[networking] APR/ARP poisoning

[god]

ARP stands for: Address Resolution Protocol
its also known as ARP SPOOFING....
It's done by sending fake messages to an ethernet LAN, these malformed requests confuse local switches and routers and stuff, making them forward all traffic to a specified mac address (the one of the attacker) or an unreachable or unexisting one.
It can be used to Sniff data off a network (you forward the traffic to your pc and then ur pc analyses it for passwords,conversations,all kinds of data... and then your pc you reroute it to its destination) and to do Denial Of Service (DoS) attacks.....
Anyone has any experience with ARP sniffing? I like messin around with it i used to know a lot about it (by analyzing the data sent by CAIN AND ABEL when i enable sniffing, to know what the sent packets contain) and try stuff with vb's winsock..........

[Dazlingo]

lol nice
Cain&Abel/Ethreal is a good combination
ARP poisoning IS pretty deadly if used correctly

[xcoder]

Let me try to get it,
let's say i made a soft in vb using winsock to connect to that router
then i send fake messages to drag the packets to my system then rout it back to the destination?
is it like adding another router which is your pc?

[lebanese_a]

The latest version is faster and contains a lot of new features like APR (Arp Poison Routing) which enables sniffing on switched LANs and Man-in-the-Middle attacks. The sniffer in this version can also analyze encrypted protocols such as SSH-1 and HTTPS, and contains filters to capture credentials from a wide range of authentication mechanisms. The new version also ships routing protocols authentication monitors and routes extractors, dictionary and brute-force crackers for all common hashing algorithms and for several specific authentications, password/hash calculators, cryptanalysis attacks, password decoders and some not so common utilities related to network and system security

http://www.oxid.it/cain.html

==================

How good can it do that, I buy stuff from the net with my visa!? so can they get the number using this??? Should I get a Modem connection to buy stuff mine hala2 w rayi7???
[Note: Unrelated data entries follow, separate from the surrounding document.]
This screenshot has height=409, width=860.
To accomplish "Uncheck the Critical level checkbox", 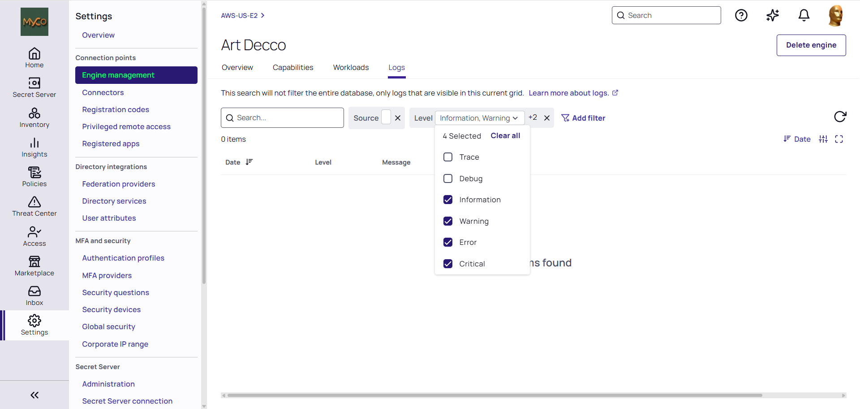I will [448, 264].
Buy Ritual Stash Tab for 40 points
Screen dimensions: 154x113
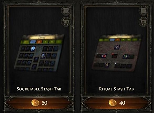(x=116, y=103)
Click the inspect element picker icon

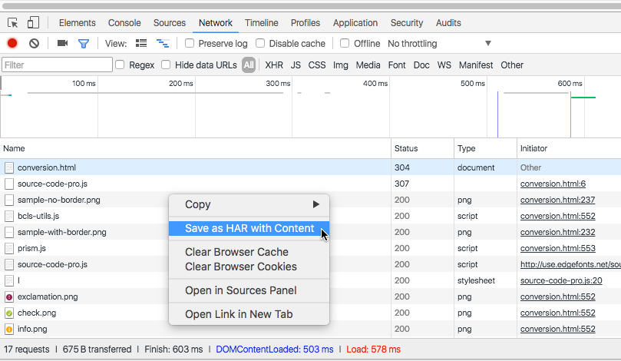(x=12, y=23)
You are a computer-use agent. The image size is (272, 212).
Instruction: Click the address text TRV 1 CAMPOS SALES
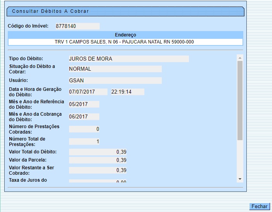pyautogui.click(x=125, y=42)
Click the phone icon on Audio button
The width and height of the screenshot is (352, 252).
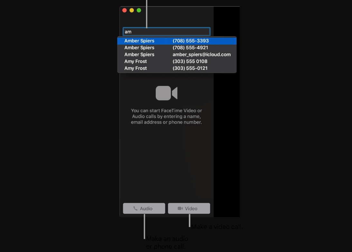point(135,209)
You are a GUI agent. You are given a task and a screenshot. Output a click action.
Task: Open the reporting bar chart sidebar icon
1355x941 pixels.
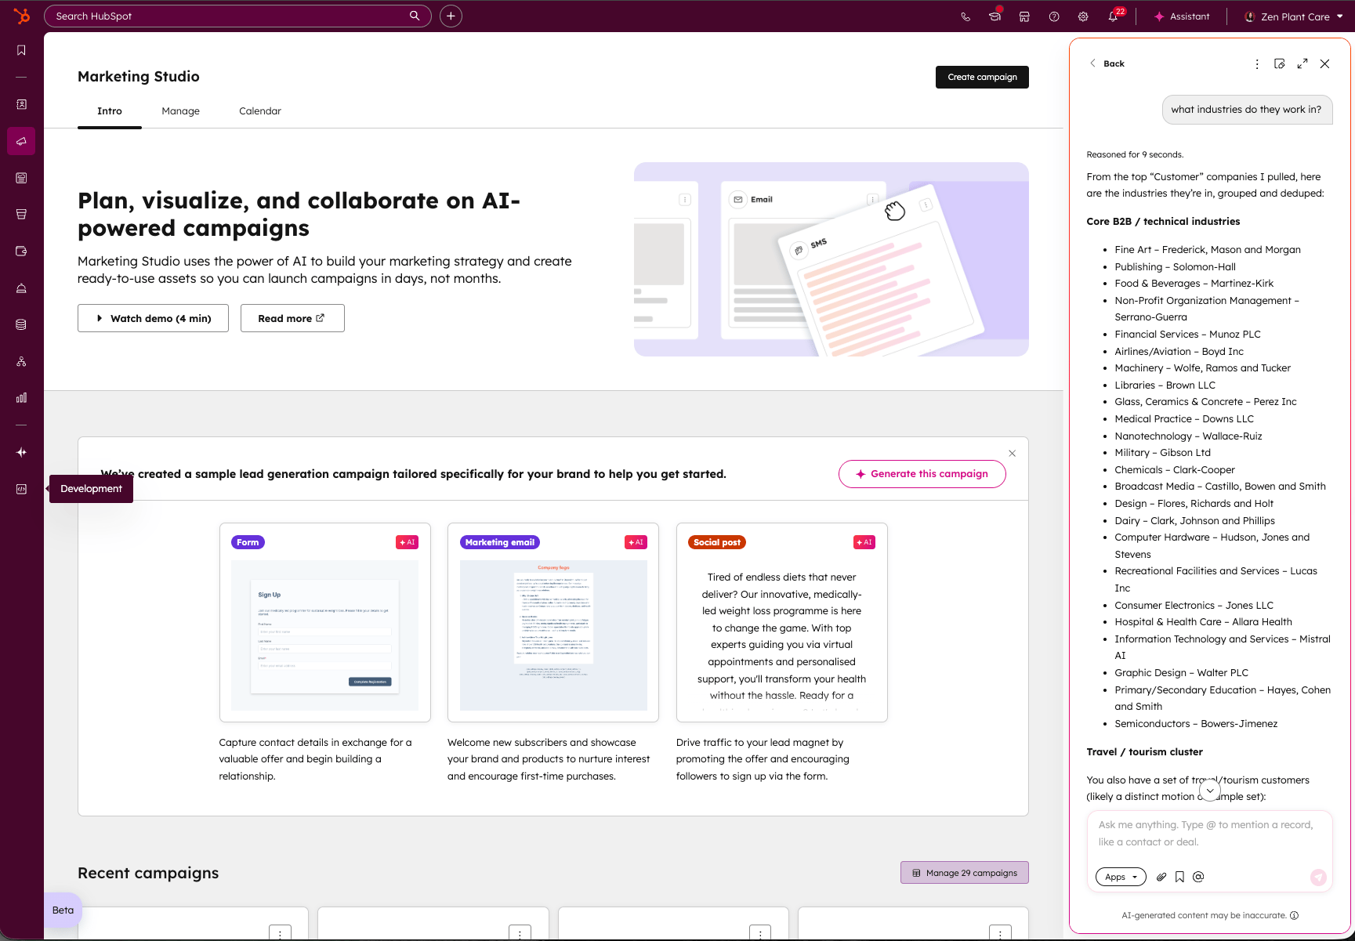tap(21, 398)
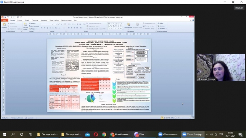Click the Paste icon in the clipboard group
246x138 pixels.
4,25
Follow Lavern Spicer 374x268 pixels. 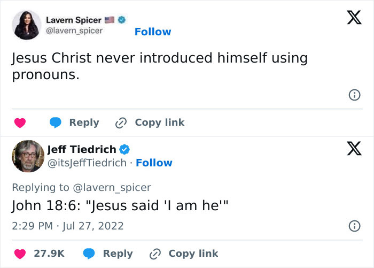click(x=153, y=32)
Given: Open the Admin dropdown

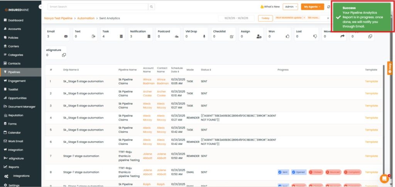Looking at the screenshot, I should click(x=290, y=7).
w btw: where do you live ya god??? <the emoticon depends on where you live

[god]

hahahaa Yep nowhere is safe anymore unless its SSH (not even safe at all :P) i live somewhere near zalka and xcoder, yep hek chi

[Lebanese_rebel]

wuuuuuuuuuuut ZALKA???
thats where i live dude....You and xcoder are my neighbors it seems
Which cable provider do u use???(to see if theres any need to switch mine lol)
Ive been readin some dangerous stuff u do !!

[god]

actually its biakout :P (bye2out), w chou dangerous :P ? elaborate.. :P
andd ta ydal el thread bel subject, anybody ever got caught sniffing and contacted by his local ISP ?

[Dazlingo]

the only way it's able to sniff HTTPS/SSH session it's because it intercepts the certificates and act as a man in the middle.
anyway, ARP Spoofing can be easily detected. We had this problem before and now we have dedicated machines running to detect anyone trying to poison ARP

[Iceberg]

Not wanting to correct anyone but there's a way to go totally undetected by today's sniffers/poisons/tracers/whatever.. Using SSH with a custom script made using RSA 1024bits. I wrote one I have it somewhere, it can also be found on the web.

[lebanese_a]

Quote:

Originally Posted by Dazlingo

the only way it's able to sniff HTTPS/SSH session it's because it intercepts the certificates and act as a man in the middle.
anyway, ARP Spoofing can be easily detected. We had this problem before and now we have dedicated machines running to detect anyone trying to poison ARP

I saw those kind of machine in an ad in the cain and abel site, I visited the site ands the machine costs 300$, It's not much for a local ISP with many connection but how many will buy it?? Uno do all of them care if people can see the custumers private stuff??
w ba3dena, I am sure some of them steel there client stuff so... ma ba3rif that's the problem with internet in Lebanon, uno you have to trust the guy, W i don't know how much people are trust worthy.